Activity A - Switch "trolleys" to "carts" in the stretch of the Athens market text from "The entire neighborhood" through "Zafolias’ dairy shop.", and write out that stretch with the change.
Activity B - Carry on the text about shopping around the central food market of Athens, starting right after its final sentence.

** Opening Extract block **

In the central indoor food market of Athens, you won’t find stands featuring neatly arranged, Instagrammable exotic fruit from the tropics. The atmosphere inside the listed historic building that houses the Varvakeios Market evokes the Balkans and the Orient rather than Barcelona’s Boqueria or the Marche des Batignolles in Paris. There are throngs of people, strong smells and a great deal of noise.
This is where the freshest seafood available in the city first arrives, and where fishmongers call out prices and clever catchphrases at the top of their lungs in an effort to sell the day’s catch. Make sure you drop by stall number 49, where Arapis will sell you a bag of clams or other shellfish, but you’ll have to take it with you, because Greek law won’t let the fishmongers serve them on the premises.
 
As for the meat section, avoid wandering in if you aren’t comfortable with the sight of carcasses, since a great deal of the butchery is carried out in the presence of customers.
The entire neighborhood around this market, both towards Aiolou Street as well as towards Sokratous Street, has the aura of a bygone era. Here, you’ll see people lining up for packs of freshly milled Greek coffee from the city’s oldest coffee roasteries – Mokka and Loumidis. Shoppers dragging their two-wheeled trolleys come to the city center to buy barrel-aged feta and fresh butter from Zafolias’ dairy shop.
As you maneuver down Evripidou towards Sokratous, the bustling crowds brush against the potted plants at the flower shop on the street corner, and the fragrance of spices commingles with the scent of fresh basil. On Evripidou, make sure to pop your head into one of the several old shops that sell mostly in bulk and that have been in operation here for decades. They carry everything from pulses to kitchenware to cleaning products. This street is the city’s own spice route, and you can shop for colorful curry and garam masala powder, as well as for oregano from the Cyclades, smoked paprika from Macedonia, crushed red Florina pepper from the north of Greece, salep flour from Thrace and marjoram from Central Greece.
 
One shop certainly worth a visit, with a great variety of good quality aromatic herbs and spices and Greek superfoods, is Hatzigeorgiou Bros. Down the same street, you’ll find the little shop called Arapian – a small temple dedicated to select Greek cheeses, cured meats and other delights – which has had a loyal following ever since it opened in 1965.
Across the street, at Karamanlidika tou Fani, Fanis Theodoropoulos has created a modern grocery with dozens of delicacies, mostly charcuterie, but there are also jars of various sauces, mustards, capers and other deli items. You can enjoy a snack from the small tasting menu served on the premises.

** Closing Extract block **
** Opening Dataset block **

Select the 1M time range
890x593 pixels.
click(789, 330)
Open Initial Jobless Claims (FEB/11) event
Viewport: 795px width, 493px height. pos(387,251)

** Closing Dataset block **

Answer space A -
The entire neighborhood around this market, both towards Aiolou Street as well as towards Sokratous Street, has the aura of a bygone era. Here, you’ll see people lining up for packs of freshly milled Greek coffee from the city’s oldest coffee roasteries – Mokka and Loumidis. Shoppers dragging their two-wheeled carts come to the city center to buy barrel-aged feta and fresh butter from Zafolias’ dairy shop.

Answer space B -
At Zouridakis’ Cretan grocery, they’ll treat you to a small glass of raki and a crisp light rusk or to some alatsoelies (small shriveled Cretan olives) before you begin your shopping. Different types of graviera cheese, bite-sized oven-ready pies and snails are all on offer.
The Pantopoleio tis Mesogeiakis Diatrofis (“The Mediterranean Diet Grocery”) was one of the first food stores to bring regional artisanal Greek products to the capital. It maintains direct links with the producers and showcases two or three new products each week; it also organizes food tastings.
As you walk towards Syntagma Square, the bustle and clamor of the market is replaced by modern, shiny new shops lining the streets. In the Bolanis Arcade, Madras is a boutique shop for fine teas, in a pure-white space. You’ll find excellent Greek mountain tea as well as other local aromatic and medicinal herbs with various beneficial properties.
If you follow Voukourestiou Street, you’ll be in upscale Kolonaki in less than six minutes. Yoleni’s is a multistore for foodies. You’ll need plenty of time to explore its two floors filled with regional Greek treasures, including Greek truffles, balsamic vinegar, handmade pasta, fleur de sel from the Peloponnese, and products made using the prized mastic of Chios and the saffron from the northern city of Kozani. Should you forget anything, you can always pick out whatever you want from the website (www.yolenis.gr); the staff will be happy to pack and ship your purchases to wherever you happen to be in the world.
 
Kostarelos’ deli is a cheese-lover’s heaven, with dairy products of outstanding quality from the family farm, as well as several other noteworthy goods from across the country. Try one of the most delicious Greek yogurts you’ll ever find – their strained goat’s yogurt with just 2 percent fat – which they still make by draining it through a cloth. Buy the soft, slightly sharp feta cheese; you can try it first as a spread in one of the sandwiches that are prepared daily on the premises and served in the shop’s café.